* _DATASET CONTENT_
= = =

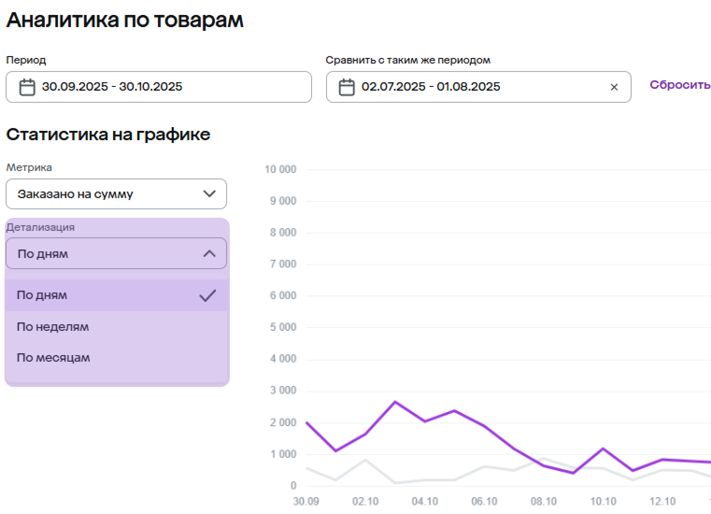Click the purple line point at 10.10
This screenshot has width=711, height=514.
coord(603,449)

= = =

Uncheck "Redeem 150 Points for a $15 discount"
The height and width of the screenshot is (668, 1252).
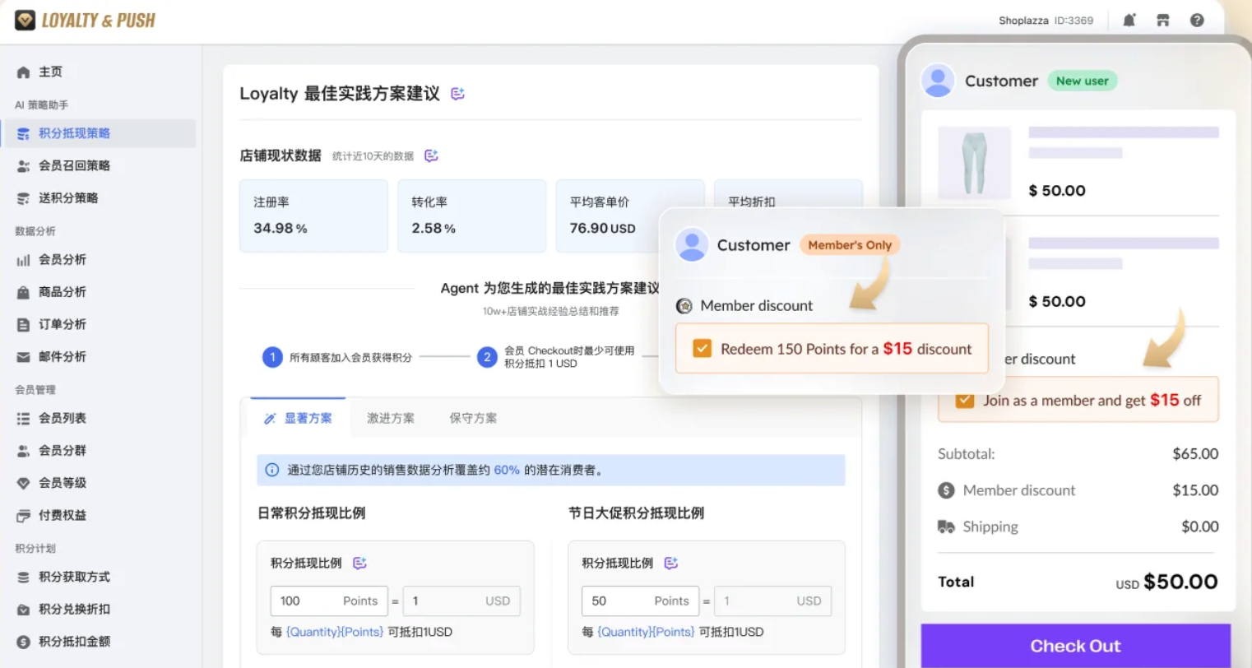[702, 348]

= = =

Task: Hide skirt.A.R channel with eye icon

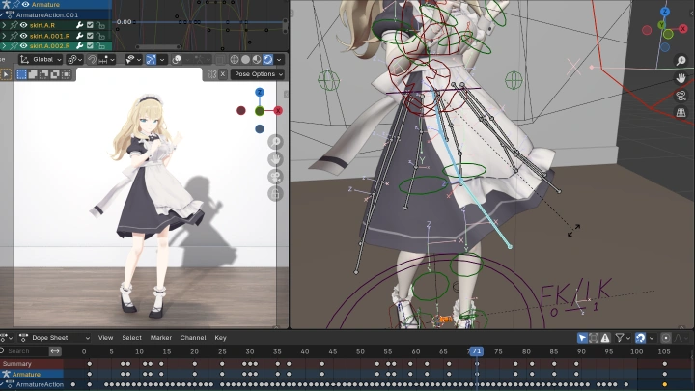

= = =

* _TASK BRIEF_
In the material, swap "purple" for "orange" and reproduce the stretch from the line containing "Click the purple line point at 10.10" through the line containing "coord(603,449)", changing nothing else. Omit the pictures.

* _WRITTEN RESPONSE_
Click the orange line point at 10.10
This screenshot has width=711, height=514.
coord(603,449)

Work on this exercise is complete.